Brigid Ann Keenan (born 1939) is an author and journalist.

She was born in Ambala, India, where her father was an officer in the British Indian Army during the Raj. Her family repatriated to the United Kingdom after India's independence in 1947, and she was subsequently sent to convent schools in England and a finishing school in Paris.

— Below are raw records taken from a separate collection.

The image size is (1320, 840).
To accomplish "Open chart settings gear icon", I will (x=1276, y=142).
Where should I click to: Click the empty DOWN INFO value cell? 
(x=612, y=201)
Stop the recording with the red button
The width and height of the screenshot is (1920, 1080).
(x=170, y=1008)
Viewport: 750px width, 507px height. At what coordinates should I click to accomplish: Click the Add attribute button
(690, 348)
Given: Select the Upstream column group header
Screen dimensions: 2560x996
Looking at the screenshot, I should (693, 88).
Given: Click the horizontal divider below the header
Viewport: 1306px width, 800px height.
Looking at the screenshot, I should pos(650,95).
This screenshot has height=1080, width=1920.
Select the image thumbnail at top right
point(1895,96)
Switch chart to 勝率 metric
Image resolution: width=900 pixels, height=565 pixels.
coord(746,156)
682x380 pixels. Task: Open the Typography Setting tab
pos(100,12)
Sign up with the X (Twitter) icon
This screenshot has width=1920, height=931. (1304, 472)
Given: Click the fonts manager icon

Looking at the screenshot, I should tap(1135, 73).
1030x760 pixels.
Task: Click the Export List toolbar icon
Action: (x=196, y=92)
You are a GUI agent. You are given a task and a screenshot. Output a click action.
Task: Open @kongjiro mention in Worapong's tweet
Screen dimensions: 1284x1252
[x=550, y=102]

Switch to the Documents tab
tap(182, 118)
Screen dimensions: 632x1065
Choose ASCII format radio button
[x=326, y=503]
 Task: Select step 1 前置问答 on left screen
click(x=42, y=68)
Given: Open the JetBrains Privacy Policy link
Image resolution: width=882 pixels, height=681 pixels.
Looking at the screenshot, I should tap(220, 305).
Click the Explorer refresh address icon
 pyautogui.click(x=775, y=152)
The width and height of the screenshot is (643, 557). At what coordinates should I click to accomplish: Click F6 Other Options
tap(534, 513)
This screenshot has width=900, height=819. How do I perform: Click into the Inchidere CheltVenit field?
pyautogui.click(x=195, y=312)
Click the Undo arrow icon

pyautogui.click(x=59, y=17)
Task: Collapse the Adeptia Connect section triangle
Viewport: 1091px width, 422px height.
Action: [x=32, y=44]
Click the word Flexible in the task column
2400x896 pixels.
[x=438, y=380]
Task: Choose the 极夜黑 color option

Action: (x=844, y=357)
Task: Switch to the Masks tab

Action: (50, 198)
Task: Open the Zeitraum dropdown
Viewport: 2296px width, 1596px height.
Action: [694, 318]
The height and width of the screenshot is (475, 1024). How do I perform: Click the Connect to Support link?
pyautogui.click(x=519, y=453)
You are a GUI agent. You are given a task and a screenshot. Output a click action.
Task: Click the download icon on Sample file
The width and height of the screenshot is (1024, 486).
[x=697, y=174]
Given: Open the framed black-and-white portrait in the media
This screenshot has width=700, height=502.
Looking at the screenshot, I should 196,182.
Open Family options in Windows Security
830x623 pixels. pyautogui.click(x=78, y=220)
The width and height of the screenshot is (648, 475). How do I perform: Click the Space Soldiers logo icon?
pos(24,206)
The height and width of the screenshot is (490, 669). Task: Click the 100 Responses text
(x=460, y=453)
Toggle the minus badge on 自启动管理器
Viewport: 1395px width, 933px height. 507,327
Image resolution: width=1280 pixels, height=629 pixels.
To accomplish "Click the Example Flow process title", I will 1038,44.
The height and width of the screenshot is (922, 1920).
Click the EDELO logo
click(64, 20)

Keenan has worked as an editor on Nova magazine, The Observer and The Sunday Times. Her older sister Moira Keenan (1933-1972) was also a successful journalist who worked as Woman's Editor of The Times whilst Keenan had the same role at The Observer. When Keenan secured her job at The Sunday Times, the paper had mistaken her for her older, and at the time, more successful sister. After marrying a European Union diplomat, Keenan left her successful career as a fashion editor to become a trailing spouse and best-selling author. Her published works include The Women We Wanted to Look Like (1978), Dior in Vogue (1988), Travels in Kashmir (1989), Damascus: Hidden Treasures of the Old City (2001), Diplomatic Baggage: The Adventures of a Trailing Spouse (2005), Packing Up: Further Adventures of a Trailing Spouse (2014), and Full Marks for Trying (2016). As of 2020 she is a contributor to The Oldie and Trailing-Spouse.com.

Keenan has lived in Ethiopia, Brussels, Trinidad, Barbados, India, West Africa, Syria and Central Asia. She is a founding board member of the Palestine Festival of Literature.

She is married to Alan Waddams, a retired ambassador, with whom she has two children and four grandchildren.